Corporate performance relies heavily on operational efficiency, and the larger the organization, the more complex it becomes to optimize operations. Businesses are faced with the challenge of improving business processes and core operations like purchasing, logistics, and production to achieve better corporate performance. Decision makers often feel like they have a good grip on these business processes, but they usually have far less visibility and control than they imagine. This lack of transparency is caused by the massive amounts of data available across enterprise systems – and in this context, identifying issues within core processes can be like finding a needle in a haystack.

That’s where Process Mining – a breakthrough approach to big data analytics – comes in. Powered by machine learning and artificial intelligence, Process Mining technology leverages the digital logs in every company’s existing IT systems to create a visual map of an organization’s business processes. With Process Mining, decision makers can easily visualize and analyze cross-departmental processes like purchase-to-pay, order-to-cash, production, logistics, IT service management, accounts payable, and accounts receivable, to achieve complete transparency into how these processes are working in real life. The technology uses the tremendous amount of data accumulated in a large organization to understand human behavior, automatically reconstruct the way the organization works, and find ways to improve.

One exemplary case of Process Mining use was by global telecom giant Vodafone, which needed to transform its massive purchasing operations and adapt back-end processes to support the ever-changing needs of its customer base. Vodafone annually manages more than 800,000 purchase orders, 5 million invoices, and 40 million assets – and company executives lacked the necessary insights into how processes were performing in their “as-is” state compared to the desired “to-be” state. To streamline operations and improve efficiency and agility, the company turned to Process Mining to detect hidden vulnerabilities and suggest improvements automatically.

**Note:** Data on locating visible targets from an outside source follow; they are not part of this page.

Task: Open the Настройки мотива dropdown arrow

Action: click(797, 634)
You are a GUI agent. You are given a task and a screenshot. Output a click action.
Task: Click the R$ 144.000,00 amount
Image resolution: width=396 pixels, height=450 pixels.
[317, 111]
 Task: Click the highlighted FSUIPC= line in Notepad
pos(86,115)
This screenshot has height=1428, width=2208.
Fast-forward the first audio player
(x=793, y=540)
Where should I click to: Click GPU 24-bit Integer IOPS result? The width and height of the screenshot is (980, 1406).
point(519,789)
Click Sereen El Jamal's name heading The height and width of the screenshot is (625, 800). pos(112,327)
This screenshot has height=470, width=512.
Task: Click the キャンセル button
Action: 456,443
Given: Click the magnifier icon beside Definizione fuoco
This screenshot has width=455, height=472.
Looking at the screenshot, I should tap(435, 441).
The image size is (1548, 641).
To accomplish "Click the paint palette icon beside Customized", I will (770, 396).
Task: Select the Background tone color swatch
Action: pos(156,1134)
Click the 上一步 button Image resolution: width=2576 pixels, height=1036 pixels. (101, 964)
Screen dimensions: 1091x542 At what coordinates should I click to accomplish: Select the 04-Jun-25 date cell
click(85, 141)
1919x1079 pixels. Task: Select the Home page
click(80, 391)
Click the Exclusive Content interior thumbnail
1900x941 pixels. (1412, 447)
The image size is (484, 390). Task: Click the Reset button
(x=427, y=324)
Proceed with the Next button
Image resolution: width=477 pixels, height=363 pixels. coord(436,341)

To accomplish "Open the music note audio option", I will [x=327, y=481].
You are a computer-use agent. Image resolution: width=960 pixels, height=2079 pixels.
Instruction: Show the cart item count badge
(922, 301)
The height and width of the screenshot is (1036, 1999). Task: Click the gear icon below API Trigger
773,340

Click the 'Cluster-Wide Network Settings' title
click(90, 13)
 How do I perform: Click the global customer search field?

Process Mining software creates a process X-ray and advisory machine for the day-to-day business, which allowed Vodafone to build a bridge across the information gap between performance losses, and to uncover the appropriate course of action. With 100% transparency into business operations, Vodafone determined where inefficiencies and deviations were driving up costs or increasing delivery times. Having pinpointed where, what, and how these issues were occurring, the organization was able to implement effective solutions that not only cut costs by 11%, but reduced time to market by 20%, helping Vodafone maintain its global-leader status in the highly competitive telecommunications market.

Unlike traditional analytics, Process Mining analyzes and maps out processes in an organization in real-time, revealing weaknesses and providing unbiased insight to make processes more transparent, faster, and more cost-effective. Organizations use Process Mining to find answers to tough questions on critical business issues like time lost between shipment and invoices, vendors missing commitments, and lost productivity from unnecessary steps in business processes.

Finding solutions to known problems is tough enough already – but it’s nearly impossible for businesses to find solutions to problems they don’t know exist. With Process Mining, companies don’t have to function in the dark when it comes to the inner workings of their organization’s business processes. Businesses can finally “turn on the lights” to clearly see what’s happening, and why, while providing prescriptive recommendations to fix problems with processes.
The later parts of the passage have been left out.